Task goal
In the records below, find the line that contains "Task: Select the purple". Retype that line and all the lines after it through the end, leaving out the pictures.

Recorded data:
Content starts

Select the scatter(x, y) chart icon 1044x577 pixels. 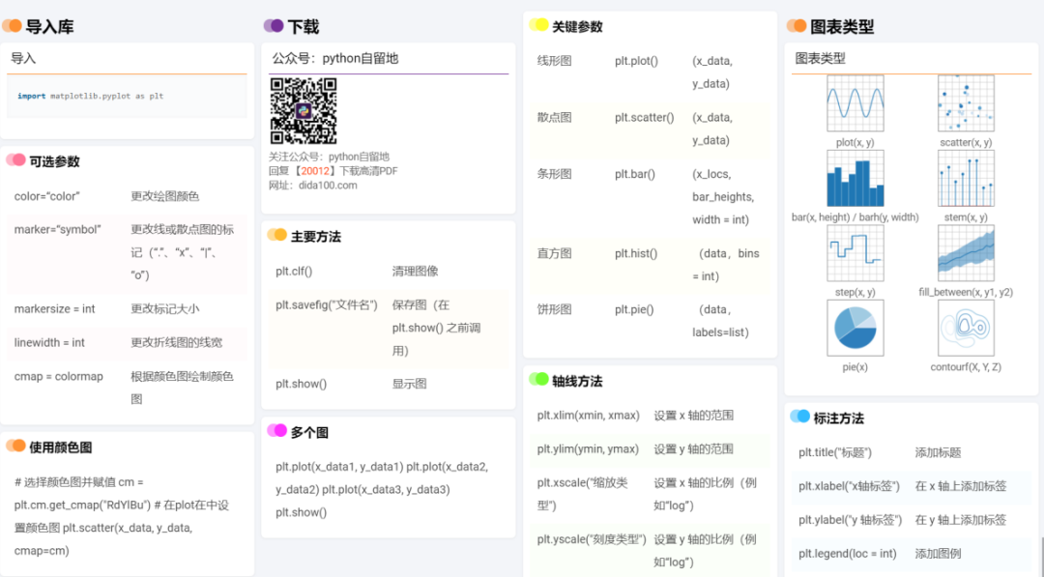tap(965, 101)
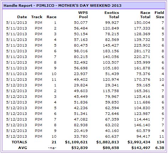This screenshot has width=168, height=154.
Task: Select the TOTALS row label
Action: [19, 142]
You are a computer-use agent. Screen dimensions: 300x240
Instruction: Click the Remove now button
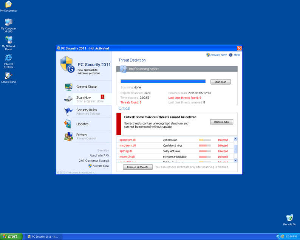221,122
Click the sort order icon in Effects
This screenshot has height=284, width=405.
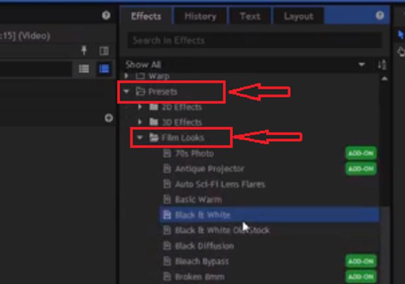click(382, 65)
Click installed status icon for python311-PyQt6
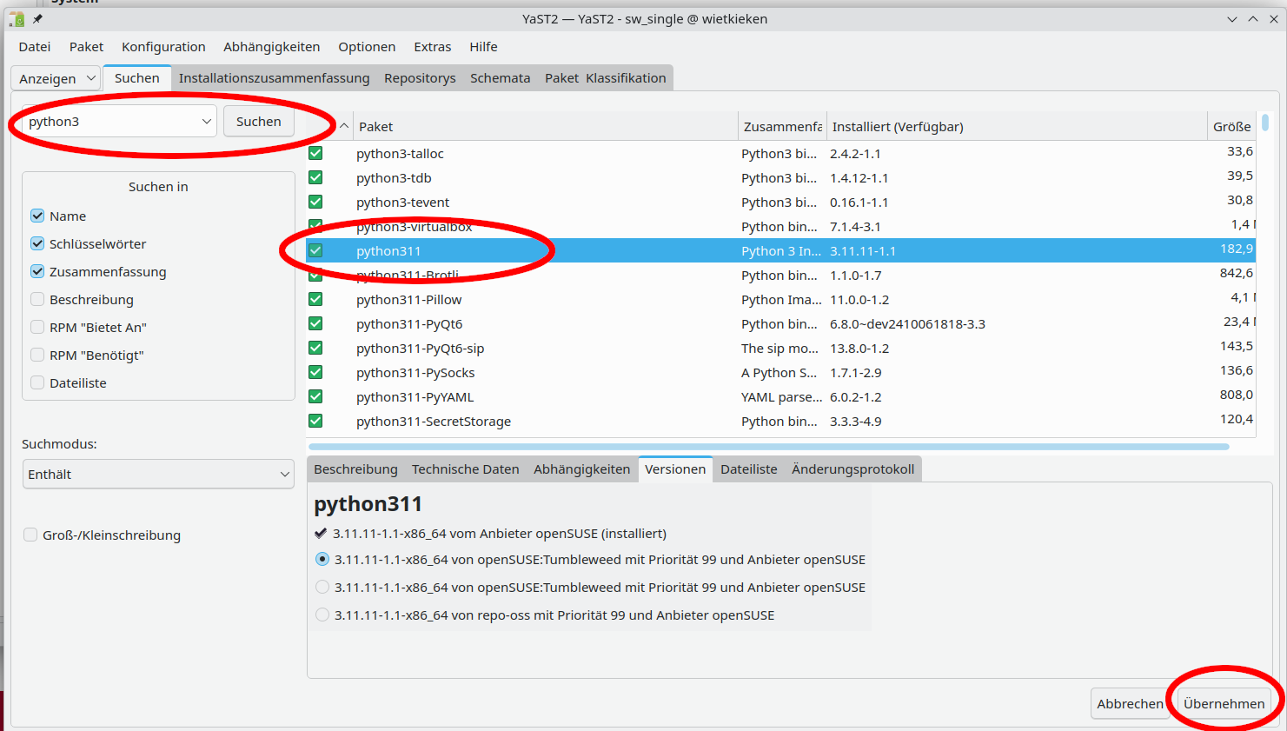 tap(315, 324)
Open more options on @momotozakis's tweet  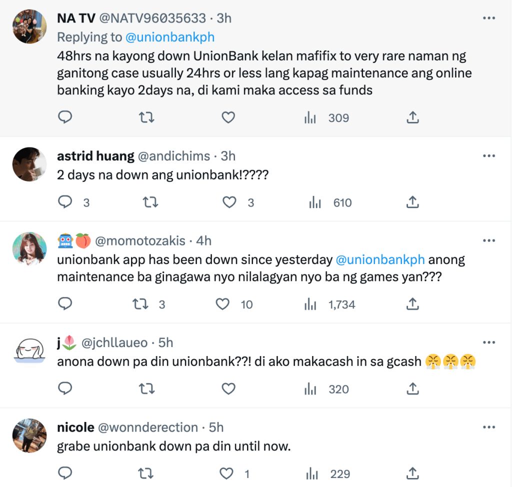click(489, 241)
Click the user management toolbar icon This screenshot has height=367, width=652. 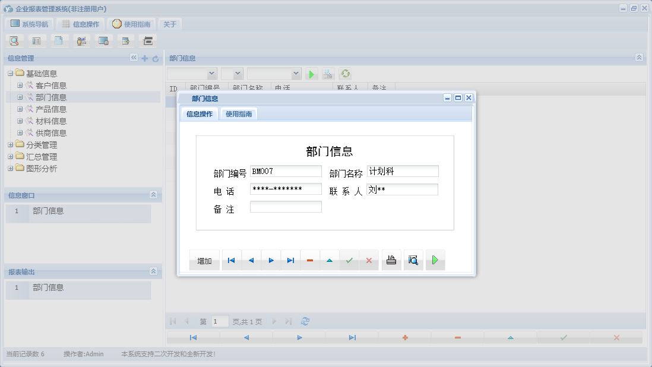81,40
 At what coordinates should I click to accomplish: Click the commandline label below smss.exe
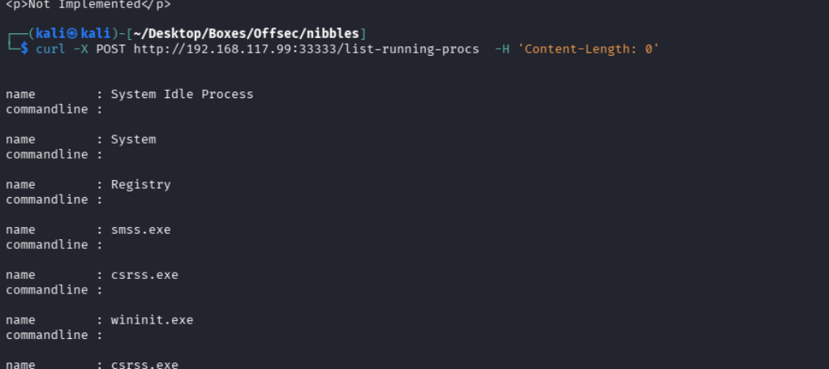tap(46, 245)
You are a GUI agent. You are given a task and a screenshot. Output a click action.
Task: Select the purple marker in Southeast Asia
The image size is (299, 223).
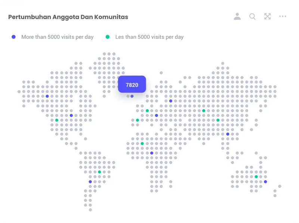tap(228, 134)
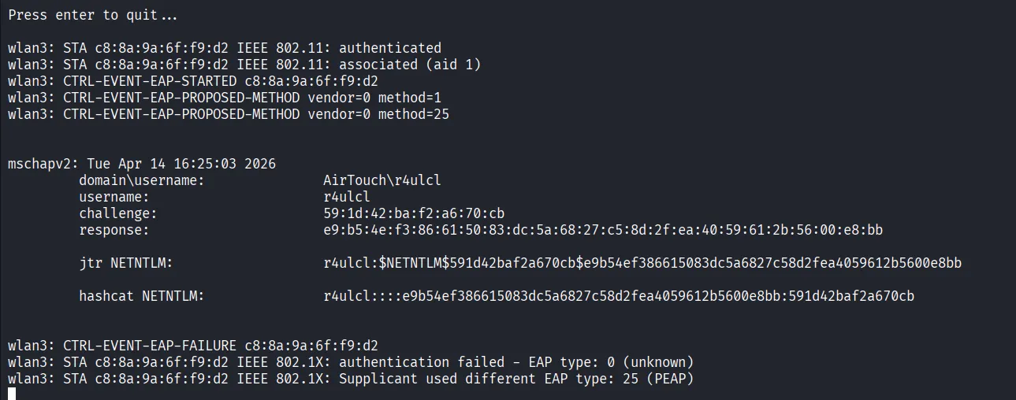Click the 'associated (aid 1)' log line

pos(244,65)
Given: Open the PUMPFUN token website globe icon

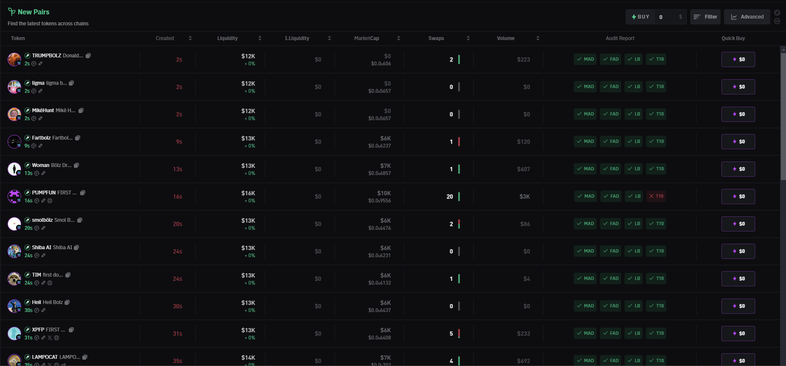Looking at the screenshot, I should pyautogui.click(x=50, y=201).
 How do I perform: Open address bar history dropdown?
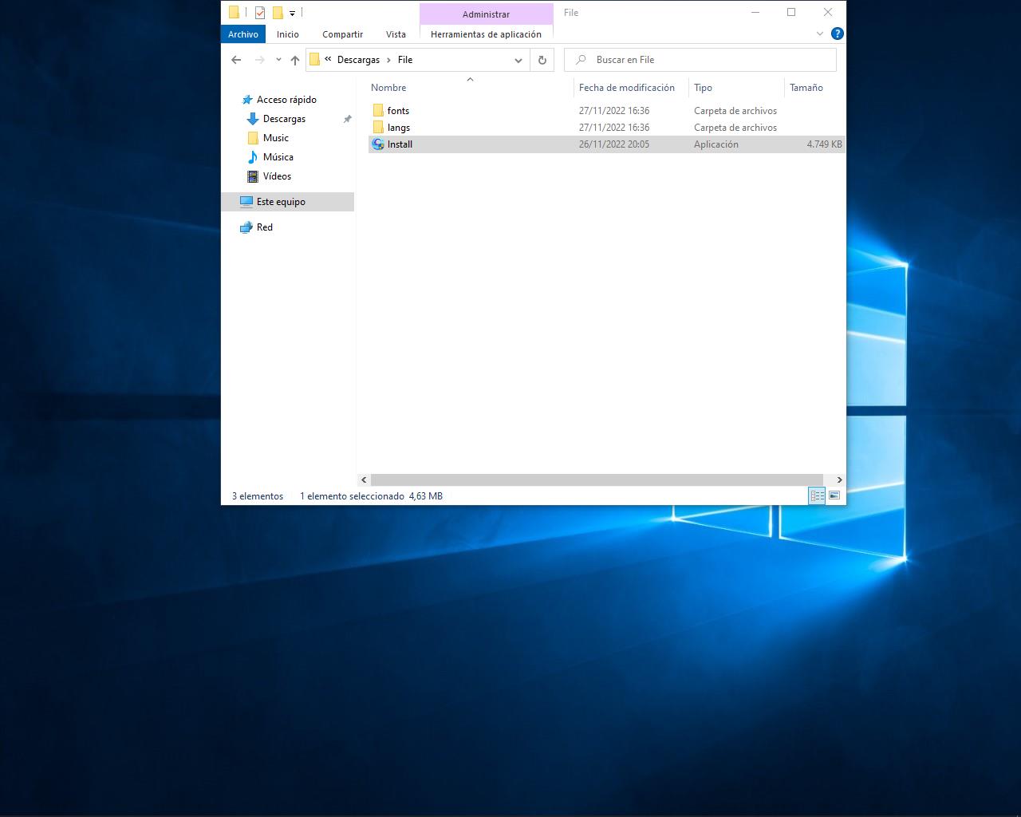tap(518, 60)
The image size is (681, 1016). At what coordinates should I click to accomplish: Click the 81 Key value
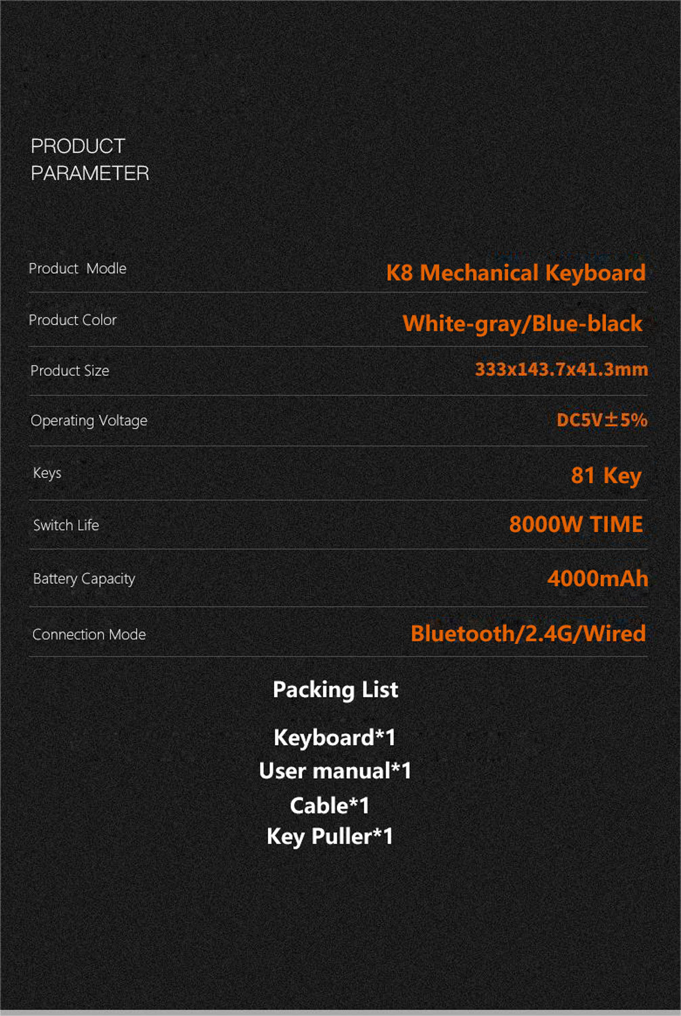tap(606, 475)
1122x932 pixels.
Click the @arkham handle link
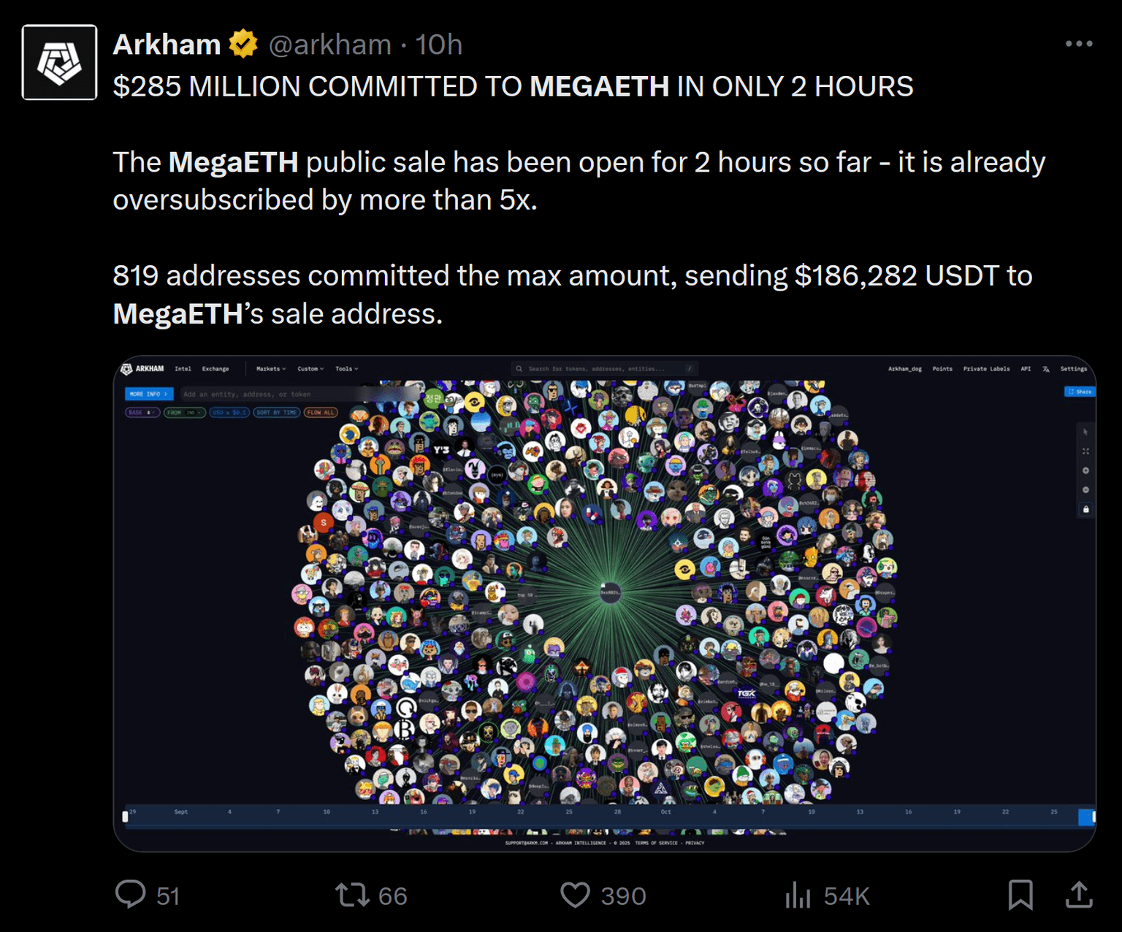[330, 45]
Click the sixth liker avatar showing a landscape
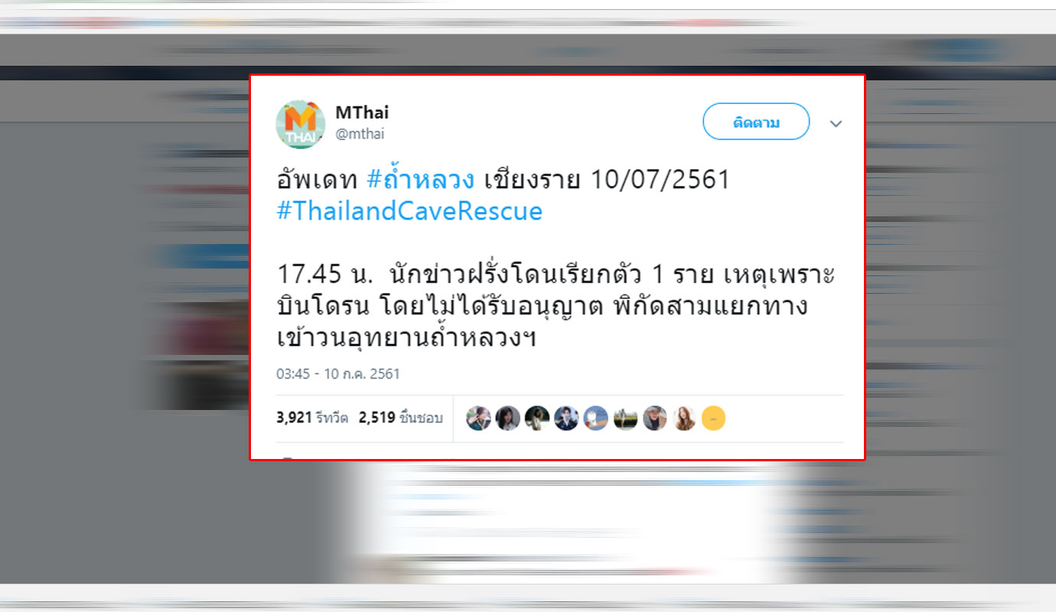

Content ends

Task solution
Task: Select the purple marker in Southeast Asia
The image size is (299, 223).
tap(228, 134)
Click the 'associated (aid 1)' log line

pos(244,65)
Given: Open the PUMPFUN token website globe icon

Looking at the screenshot, I should pyautogui.click(x=50, y=201).
 How do I perform: Open address bar history dropdown?
tap(518, 60)
The image size is (681, 1016). At what coordinates should I click to accomplish: Click the 81 Key value
tap(606, 475)
1122x932 pixels.
Click the @arkham handle link
[330, 45]
Click the sixth liker avatar showing a landscape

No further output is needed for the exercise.